More significantly, as an apparent matter of “first impression,” the Court in Rauchfuss medical malpractice case granted Plaintiff’s Motion to Compel re Interrogatory 22 and corresponding Request for Production 22, ruling Riverside had to provide Plaintiff all radiology “pilot program” information and materials requested therein. Previously, at discovery deposition in Rauchfuss, Riverside’s Assistant Risk Manager admitted that Riverside had launched its new radiology “pilot program” for certain of its patients – which allegedly featured in fact new improved standards for radiologists communicating diagnostic imaging findings/reports to ordering physicians (which still were not part of Defendants’ then-current policies) – while Defendants continued to fail to communicate their diagnostic imaging finding/report of cancer to George Rauchfuss as their patient.

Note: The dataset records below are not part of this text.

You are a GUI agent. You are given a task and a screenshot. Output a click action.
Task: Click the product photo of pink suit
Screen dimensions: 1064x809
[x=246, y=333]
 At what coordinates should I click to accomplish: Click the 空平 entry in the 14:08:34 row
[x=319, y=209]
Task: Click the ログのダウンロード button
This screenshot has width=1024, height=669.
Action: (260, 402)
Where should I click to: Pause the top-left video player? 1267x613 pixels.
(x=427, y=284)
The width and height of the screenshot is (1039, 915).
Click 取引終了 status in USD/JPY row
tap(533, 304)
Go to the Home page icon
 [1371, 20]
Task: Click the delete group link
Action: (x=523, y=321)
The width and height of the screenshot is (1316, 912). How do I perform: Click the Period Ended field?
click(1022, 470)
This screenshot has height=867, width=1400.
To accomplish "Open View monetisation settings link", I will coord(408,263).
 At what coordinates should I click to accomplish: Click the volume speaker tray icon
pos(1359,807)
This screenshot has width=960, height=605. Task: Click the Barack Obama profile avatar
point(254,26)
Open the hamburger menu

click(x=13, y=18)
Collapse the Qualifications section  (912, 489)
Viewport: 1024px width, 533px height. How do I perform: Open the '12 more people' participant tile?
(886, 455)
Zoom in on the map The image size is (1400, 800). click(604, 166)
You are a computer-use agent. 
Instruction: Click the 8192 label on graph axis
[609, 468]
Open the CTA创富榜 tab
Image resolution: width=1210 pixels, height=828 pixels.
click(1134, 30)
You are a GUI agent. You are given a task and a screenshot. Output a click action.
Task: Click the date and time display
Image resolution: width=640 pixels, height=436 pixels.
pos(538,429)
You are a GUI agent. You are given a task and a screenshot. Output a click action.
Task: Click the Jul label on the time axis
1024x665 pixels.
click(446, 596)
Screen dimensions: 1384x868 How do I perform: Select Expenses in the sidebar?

Also notably in the Rauchfuss wrongful death claim, Riverside and Plaintiff agreed and the Court ruled that as supplement to the USBs of the patient’s electronic medical record produced by Riverside, as indicated in 10/31/14 Hearing Order

1. The Court allows read-only access to Plaintiff’s counsel on arrangement with Riverside to come on site and view any electronic medical record pertaining only to Plaintiff for underlying data that Plaintiff’s counsel deems relevant, with the right to print that information so as to be reviewed later. Riverside’s counsel or counsel’s representative shall be present for any such on-site viewing, and is only to observe that Plaintiff’s counsel does not become confused or violate any confidences of any other patient by access to their records. Following discovery onsite by Plaintiff’s counsel, Riverside’s IT personnel shall delete the history of that inspection, viewing and/or printing to the extent technologically feasible and legally permissible; Riverside shall not use such information improperly, violate such discovery or searches, or otherwise keep records re Plaintiff counsel’s inspection, viewing and/or printing. Riverside may charge Plaintiff only the printing costs for any specific reasonable numbered requests.

Plaintiff’s counsel is allowed to have IT personnel participate with him in his on-site inspection/viewing. Patient’s electronic medical record shall include, but not be limited to, SpeechQ, myHealth eLink, and LinkLogic. Riverside and Plaintiff reserve their rights to submit legal authority re whether or not in fact it is legally permissible for Riverside to delete history of Plaintiff’s counsel inspection, viewing and/or printing.

2. Additionally and/or alternatively, upon Plaintiff’s specific request for data or information underlying Riverside’s USB production, Riverside shall respond specifically and provide a reasonable number of documents, which is not to be unduly burdensome on Riverside both as to time or economics. If Plaintiff asks Riverside for additional detail about a specific set of documents on Riverside’s USBs, Riverside shall provide the requested information, not respond you already have it. Riverside may charge Plaintiff only the printing costs for any reasonable numbered requests.

Pursuant to Plaintiff’s specific requests at hearing, Riverside shall provide Plaintiff: (1) the “data dictionary” for all audit trails and metadata; (2) all “edit” metadata; (3) all “LinkLogic” metadata; (4) all warning pop-ups, built-in alerts, other overrides, etc. for myHealth eLink and/or Centricity; and (5) all “differential diagnoses” drop-downs for Centricity – all for case-pertinent times TBD. IT personnel of Plaintiff and of Riverside shall confer to determine whether Riverside searching for “edit” and “LinkLogic” in its audit trails is in fact a “Herculean” undertaking and, if they disagree about the same (and Plaintiff chooses not to provide more specific dates for “edit” and “LinkLogic”), then the parties may reschedule the matter for additional hearing.

3. If IT personnel for Plaintiff and Riverside conclude there is a better way to do this, then the Court encourages their cooperation.